- Texto proporcionado

+++

El sistema capitalista siempre emerge
de las épocas de crisis, en un proceso
de concentración y centralización
del capital que va de la mano con
el empobrecimiento de la clase
trabajadora, e incluso de la clase media.
Después de la caída del Muro de Berlín (1989) y la desintegración de la Unión Soviética (1991), muchos de los países de Europa del Este, que se suponía que vivían “el periodo de transición al socialismo”, reinstauraron las condiciones capitalistas de producción dentro de sus fronteras (incluida la Federación Rusa), a la vez que adoptaron los sistemas políticos liberales de occidente.
Sin embargo, el país más poblado del mundo, China, desde mucho antes (1978), había decidido adoptar un rumbo propio “cruzando el río sintiendo las rocas a cada paso” (Deng Xiaoping). A partir de la política de reformas y apertura gradual, el país asiático fue dando paso a una economía abierta al mercado a la vez que desde la conducción política del Partido Comunista Chino aseguraba el mejoramiento paulatino de las condiciones de vida de la población, en cumplimiento de los planes quinquenales, manteniendo el control de los sectores estratégicos, de los conglomerados empresariales, del sistema financiero y de la propiedad de la tierra.
En esas nuevas condiciones, durante las últimas tres décadas China ha alcanzado un ritmo de crecimiento de la economía incomparablemente superior al de cualquier otro país del mundo, superando el promedio de crecimiento de los países más industrializados del planeta. Su Producto Interno Bruto (medido en paridad de poder adquisitivo) ya superó al de Estados Unidos en el 2014.

+++

- Instrucciones de trabajo
1/ Según el texto sobre China, ¿en qué año superó el Producto Interno Bruto chino al de Estados Unidos?
2/ Prosigue el texto sobre China a partir del punto en que termina.
Las filas no tienen relación con el texto sobre China.

- Extracto de datos
+++

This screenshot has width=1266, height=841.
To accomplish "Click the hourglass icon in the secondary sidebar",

+++

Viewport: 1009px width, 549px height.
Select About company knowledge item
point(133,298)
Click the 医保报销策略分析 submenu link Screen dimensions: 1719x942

+++

- Respuestas esperadas
1/ En 2014, medido en paridad de poder adquisitivo.

2/
Veamos estos indicadores: durante el período 2007-2020, la economía europea[1] se mantuvo prácticamente estancada, con un crecimiento de apenas el cuatro por ciento; la japonesa[2] creció un 10 por ciento, y la de Estados Unidos[3] en 44 por ciento. Por su parte, la economía china[4] creció en un sorprendente 314 por ciento.
Actualmente, China es el principal exportador de productos industriales y el principal importador de bienes primarios del planeta; el principal inversionista de proyectos de infraestructura fuera de sus fronteras y el país que tiene el mayor registro anual de patentes industriales.
En suma, hay un declive del control imperial de Estados Unidos-Europa-Japón sobre el mundo y un ascenso de la influencia de la economía china. Sin disparar un solo tiro, China ha ido desplazando paulatinamente la influencia occidental, y particularmente la norteamericana, en amplias regiones del mundo.
El análisis precedente adquiere relevancia si consideramos que las posibilidades de desarrollo endógeno y soberano de cualquier país latinoamericano (más aún de los de pequeña dimensión) requiere necesariamente un nivel de “desconexión” de los países que durante el último siglo, y un poco más, se han convertido en receptores privilegiados de sus materias primas y su fuerza de trabajo barata, en el contexto de la división internacional del trabajo.
En esta coyuntura, América Latina está viviendo momentos de transición histórica. Ciertamente, después del periodo independentista de principios del siglo XIX no se había producido ningún otro que estuviera impregnado de tan profundos cambios capaces de modificar las viejas estructuras económicas, políticas y sociales de los países latinoamericanos, así como su relación internacional.
Por ahora dejaremos de lado las razones que dan origen a la aplicación de las políticas neoliberales en América Latina en las décadas de 1980 y 1990, limitándonos a afirmar que las mismas produjeron efectos negativos en el ritmo de crecimiento, en la estructura productiva y en la distribución de la riqueza en la región.
El sistema capitalista siempre emerge de las épocas de crisis, en un proceso de concentración y centralización del capital que va de la mano con el empobrecimiento de la clase trabajadora, e incluso de la clase media. Esa es su dinámica, su lógica interna: la supervivencia incremental del capital como prioridad, aunque vaya dejando el camino sembrado de pobreza y muerte.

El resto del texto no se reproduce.